The engine is used with a range of fuels, including 1^st generation and 2^nd generation biofuels to gain greater understanding of the combustion of these fuels in the compression ignition environment. Of key importance and relevance is the impact of alternative fuelling on combustion particle matter emissions.

Optically Accessible Compression Ignition Combustion Chamber/Engine

Currently under development and installation in the laboratory is an optically accessible combustion engine. The rig will operate as an engine but may also be described as a rapid compression machine. Installation consists of a large, 1.8 litre, single cylinder CI engine coupled to an AC dynamometer. The head of the engine has been replaced with a stainless steel section with an externalized combustion chamber fitted with sapphire windows. Injection is handle by a research common rail system. The system allows high speed imaging of the combustion to be conducted with an assessment of the auto-ignition and in-cylinder soot formation for a wide range of fuels.

High Pressure fuel injection test rig

Currently being installed in the laboratory is an optically accessible pressure chamber, able to operate at a maximum of 40 bar, filled with an inert atmosphere of Nitrogen at ambient temperature. The chamber is fitted with identical injectors as used in the optical combustion chamber and the Mercedes engine and allows injection mass flow rate profile to be evaluated using the measured momentum flux of the fuel injection spray.

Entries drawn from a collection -
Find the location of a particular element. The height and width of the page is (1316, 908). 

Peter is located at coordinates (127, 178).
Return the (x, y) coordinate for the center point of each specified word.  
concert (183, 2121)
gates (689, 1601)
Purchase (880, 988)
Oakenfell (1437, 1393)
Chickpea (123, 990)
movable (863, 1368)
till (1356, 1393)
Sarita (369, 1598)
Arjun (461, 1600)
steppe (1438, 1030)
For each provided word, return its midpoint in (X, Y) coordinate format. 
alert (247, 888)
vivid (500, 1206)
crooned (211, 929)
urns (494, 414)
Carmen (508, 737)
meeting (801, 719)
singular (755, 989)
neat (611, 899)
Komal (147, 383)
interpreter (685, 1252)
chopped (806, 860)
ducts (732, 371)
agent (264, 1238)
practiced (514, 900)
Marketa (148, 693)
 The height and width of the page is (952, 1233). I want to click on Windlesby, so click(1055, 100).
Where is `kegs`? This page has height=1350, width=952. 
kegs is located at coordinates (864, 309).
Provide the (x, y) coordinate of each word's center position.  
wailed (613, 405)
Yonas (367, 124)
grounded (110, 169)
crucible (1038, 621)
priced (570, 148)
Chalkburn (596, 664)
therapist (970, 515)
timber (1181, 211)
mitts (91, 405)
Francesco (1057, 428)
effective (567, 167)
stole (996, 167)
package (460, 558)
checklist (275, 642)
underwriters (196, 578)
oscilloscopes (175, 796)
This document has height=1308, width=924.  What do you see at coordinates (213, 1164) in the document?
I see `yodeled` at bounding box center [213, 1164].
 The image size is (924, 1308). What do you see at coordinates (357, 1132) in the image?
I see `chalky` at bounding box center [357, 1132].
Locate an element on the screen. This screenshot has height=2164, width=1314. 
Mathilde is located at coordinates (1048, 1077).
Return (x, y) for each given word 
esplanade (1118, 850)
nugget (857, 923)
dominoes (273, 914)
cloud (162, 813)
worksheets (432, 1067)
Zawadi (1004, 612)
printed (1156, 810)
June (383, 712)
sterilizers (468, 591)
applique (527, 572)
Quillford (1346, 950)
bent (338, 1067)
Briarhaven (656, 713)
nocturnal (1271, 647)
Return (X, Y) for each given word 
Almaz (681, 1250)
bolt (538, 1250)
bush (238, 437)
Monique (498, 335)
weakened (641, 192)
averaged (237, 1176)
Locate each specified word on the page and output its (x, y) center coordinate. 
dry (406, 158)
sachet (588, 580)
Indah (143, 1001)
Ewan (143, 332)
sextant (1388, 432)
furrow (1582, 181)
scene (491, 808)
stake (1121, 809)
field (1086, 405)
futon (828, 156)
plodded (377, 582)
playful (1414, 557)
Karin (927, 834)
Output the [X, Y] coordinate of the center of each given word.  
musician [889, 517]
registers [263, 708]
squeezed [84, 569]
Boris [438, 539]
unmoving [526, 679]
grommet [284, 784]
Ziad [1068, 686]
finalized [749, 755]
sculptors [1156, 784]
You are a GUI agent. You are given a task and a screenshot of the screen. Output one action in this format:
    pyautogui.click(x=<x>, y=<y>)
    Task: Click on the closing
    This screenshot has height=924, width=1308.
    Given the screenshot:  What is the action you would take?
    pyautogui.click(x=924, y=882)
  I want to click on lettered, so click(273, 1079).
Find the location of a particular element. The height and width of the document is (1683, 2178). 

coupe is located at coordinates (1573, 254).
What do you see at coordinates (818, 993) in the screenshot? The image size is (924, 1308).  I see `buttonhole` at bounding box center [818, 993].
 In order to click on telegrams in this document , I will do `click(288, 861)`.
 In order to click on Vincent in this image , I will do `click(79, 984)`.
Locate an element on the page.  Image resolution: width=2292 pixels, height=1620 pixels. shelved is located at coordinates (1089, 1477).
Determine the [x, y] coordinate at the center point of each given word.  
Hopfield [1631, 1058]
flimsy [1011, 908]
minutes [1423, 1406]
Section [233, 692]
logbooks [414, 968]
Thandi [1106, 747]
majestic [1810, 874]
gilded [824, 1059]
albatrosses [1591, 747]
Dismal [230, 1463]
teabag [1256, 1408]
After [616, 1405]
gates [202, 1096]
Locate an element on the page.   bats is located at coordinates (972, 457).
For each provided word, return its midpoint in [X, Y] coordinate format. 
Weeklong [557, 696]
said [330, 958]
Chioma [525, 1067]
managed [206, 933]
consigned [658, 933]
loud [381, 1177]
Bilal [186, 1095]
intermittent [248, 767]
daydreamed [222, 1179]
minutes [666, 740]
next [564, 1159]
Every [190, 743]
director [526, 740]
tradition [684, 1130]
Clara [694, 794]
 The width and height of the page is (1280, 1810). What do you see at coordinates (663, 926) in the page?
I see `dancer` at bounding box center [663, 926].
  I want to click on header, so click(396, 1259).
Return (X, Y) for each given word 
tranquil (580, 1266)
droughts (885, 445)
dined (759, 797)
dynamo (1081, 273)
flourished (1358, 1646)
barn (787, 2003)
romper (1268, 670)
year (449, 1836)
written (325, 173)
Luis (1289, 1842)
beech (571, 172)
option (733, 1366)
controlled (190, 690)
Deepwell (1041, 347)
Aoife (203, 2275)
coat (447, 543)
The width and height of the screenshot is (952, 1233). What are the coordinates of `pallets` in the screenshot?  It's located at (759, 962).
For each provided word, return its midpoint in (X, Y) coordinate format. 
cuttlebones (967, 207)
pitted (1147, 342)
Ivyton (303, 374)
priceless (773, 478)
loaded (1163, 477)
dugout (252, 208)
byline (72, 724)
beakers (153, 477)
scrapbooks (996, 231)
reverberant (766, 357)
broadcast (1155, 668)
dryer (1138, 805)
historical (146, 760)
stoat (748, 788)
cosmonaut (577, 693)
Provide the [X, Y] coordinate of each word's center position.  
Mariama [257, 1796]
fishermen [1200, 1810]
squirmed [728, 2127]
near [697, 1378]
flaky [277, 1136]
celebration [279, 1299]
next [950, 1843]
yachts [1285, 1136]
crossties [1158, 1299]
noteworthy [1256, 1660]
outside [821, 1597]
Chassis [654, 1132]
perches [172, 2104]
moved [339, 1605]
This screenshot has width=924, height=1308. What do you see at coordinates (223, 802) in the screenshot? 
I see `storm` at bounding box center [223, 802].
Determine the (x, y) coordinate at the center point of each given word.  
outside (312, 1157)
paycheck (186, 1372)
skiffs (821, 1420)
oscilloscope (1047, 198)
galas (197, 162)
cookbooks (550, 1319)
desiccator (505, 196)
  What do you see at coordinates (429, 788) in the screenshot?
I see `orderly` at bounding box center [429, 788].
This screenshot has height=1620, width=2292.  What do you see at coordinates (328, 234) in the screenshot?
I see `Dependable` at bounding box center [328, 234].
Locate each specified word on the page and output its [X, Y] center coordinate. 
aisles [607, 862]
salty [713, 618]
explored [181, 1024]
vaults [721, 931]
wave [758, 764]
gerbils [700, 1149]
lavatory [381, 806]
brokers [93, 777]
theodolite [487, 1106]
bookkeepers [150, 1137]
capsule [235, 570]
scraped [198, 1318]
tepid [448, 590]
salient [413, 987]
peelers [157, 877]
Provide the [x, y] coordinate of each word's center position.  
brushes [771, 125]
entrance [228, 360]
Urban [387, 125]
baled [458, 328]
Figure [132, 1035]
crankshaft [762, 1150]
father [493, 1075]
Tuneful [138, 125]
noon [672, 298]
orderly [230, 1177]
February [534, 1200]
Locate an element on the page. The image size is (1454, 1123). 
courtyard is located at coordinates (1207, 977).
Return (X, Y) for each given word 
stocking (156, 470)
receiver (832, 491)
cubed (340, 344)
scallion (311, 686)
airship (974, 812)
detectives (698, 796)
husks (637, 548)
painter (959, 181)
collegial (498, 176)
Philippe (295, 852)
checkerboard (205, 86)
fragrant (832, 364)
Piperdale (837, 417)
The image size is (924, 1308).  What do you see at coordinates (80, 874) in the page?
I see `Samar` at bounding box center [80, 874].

THINGS TO DO -
1. In the engine test rig passage, what is the maximum pressure at which the fuel injection pressure chamber can operate?
2. Transcribe the part of the engine test rig passage starting with "Currently under development" and going on through "range of fuels.".

CORRECT ANSWERS -
1. 40 bar

2.
Currently under development and installation in the laboratory is an optically accessible combustion engine. The rig will operate as an engine but may also be described as a rapid compression machine. Installation consists of a large, 1.8 litre, single cylinder CI engine coupled to an AC dynamometer. The head of the engine has been replaced with a stainless steel section with an externalized combustion chamber fitted with sapphire windows. Injection is handle by a research common rail system. The system allows high speed imaging of the combustion to be conducted with an assessment of the auto-ignition and in-cylinder soot formation for a wide range of fuels.